Monday 1 May 2017

The Salesman (2016)

Acting:                  10
Score(music):          6
Cinematography:   8
Dialogue:               10
Rewatchable:        Yes


A man, a teacher and part-time actor, moves with his wife, also an actress, to a new apartment. One day, he comes home to find his wife assaulted, and then begins a search for the culprit while she struggles to deal with the trauma.

Simple story right?

Wrong.



The Salesman is one of those you are just glad you watched when its over. The movie is laden with themes of forgiveness, revenge and humiliation, but despite all this, it manages to stay clear from being preach-y or too pedantic.
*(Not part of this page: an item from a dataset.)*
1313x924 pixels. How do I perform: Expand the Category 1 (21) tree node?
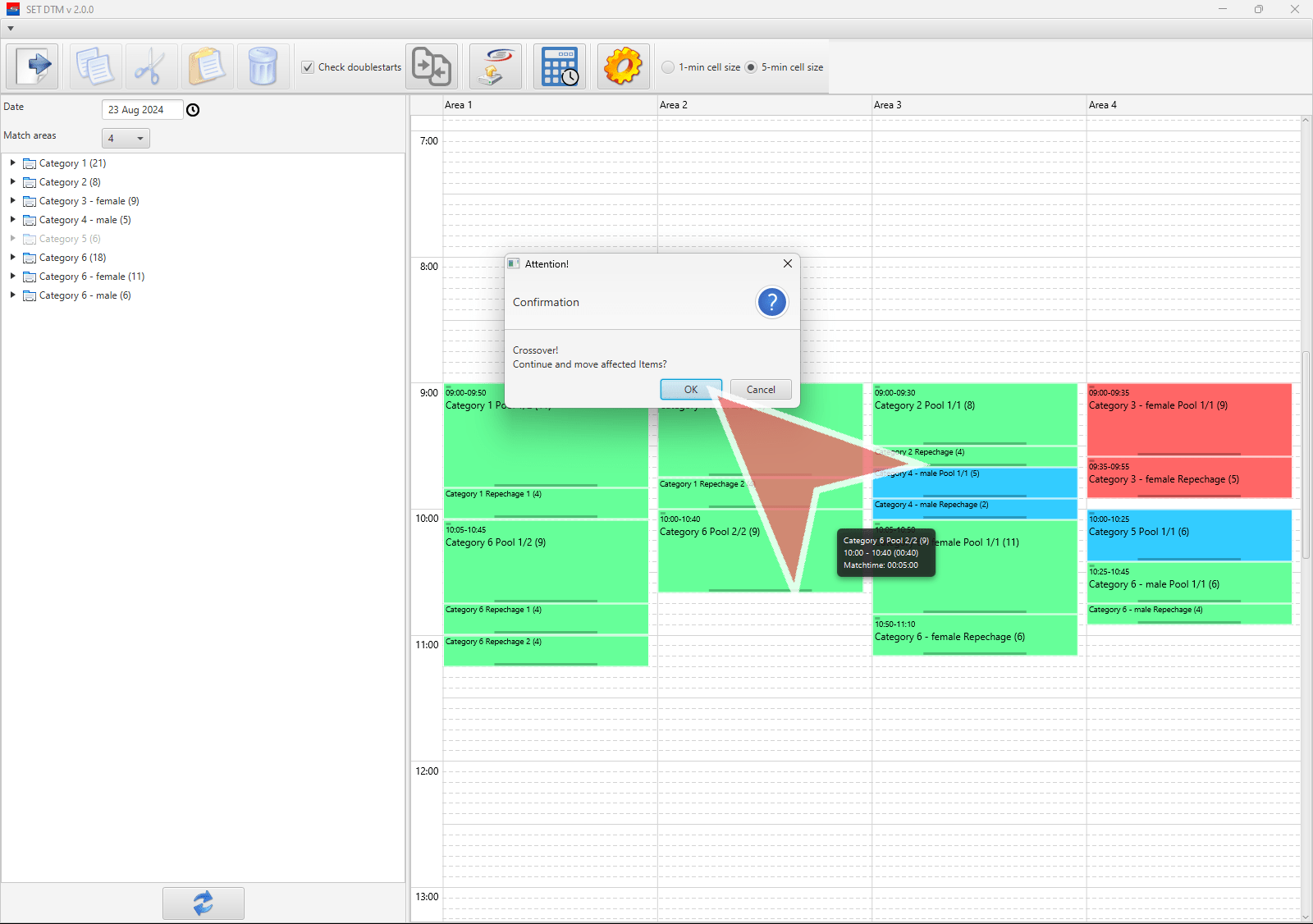[13, 163]
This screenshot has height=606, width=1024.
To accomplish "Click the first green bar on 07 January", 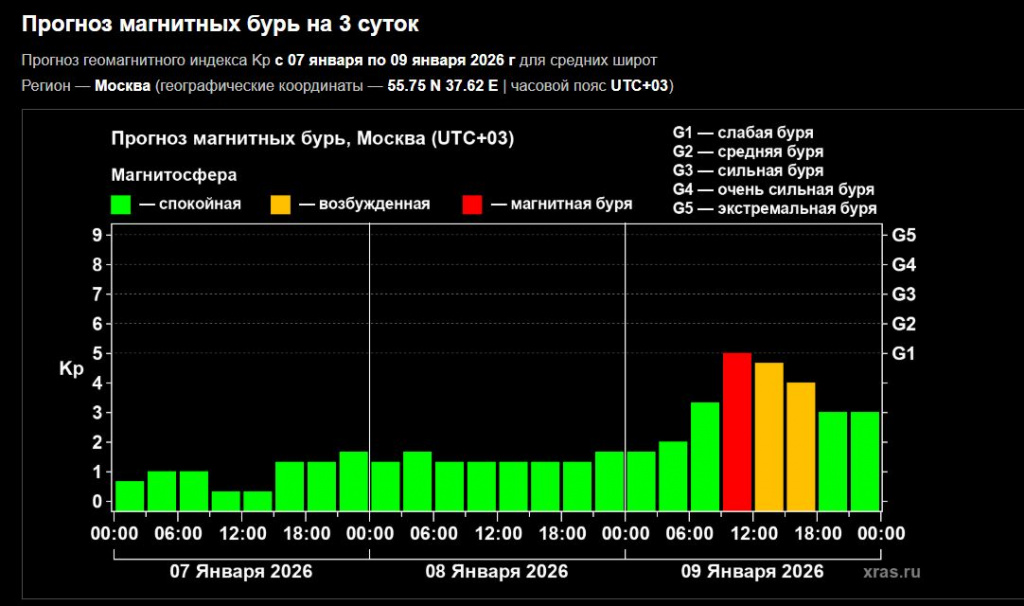I will 129,495.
Asghar Farhadi, who directed and wrote the script, did a great a job of just telling a story and leaving all the interpretation for the viewer (At least that's how I see it). The writing was just brilliant. In the movie, the man (Emad) and his wife (Rana) are both stage actors doing a production of Arthur Miller's Death of a Salesman. Asghar did a great job with finding parallels between the play and his movie and interweaving the narrative.
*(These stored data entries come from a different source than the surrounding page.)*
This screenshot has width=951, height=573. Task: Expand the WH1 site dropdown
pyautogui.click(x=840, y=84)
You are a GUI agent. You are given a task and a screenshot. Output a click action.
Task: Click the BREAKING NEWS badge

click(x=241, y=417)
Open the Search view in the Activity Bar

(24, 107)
A clutch of great acting all-round, Taraneh Alidoosti (as Rana) stood out for me. I felt she executed her mostly traumatized character well. Shahab Hosseini was great also. His gradual descent from loving, caring teacher into someone driven only by blind revenge is laudable. In fact, he won the Cannes Award for Best Actor for this role.



The Salesman won the Academy Award for Best Foreign Language film (Its an Iranian film), among numerous other awards. Rightly deserved too. However, Asghar Farhadi, an Iranian, boycotted the Oscars in protest of Trump's travel ban.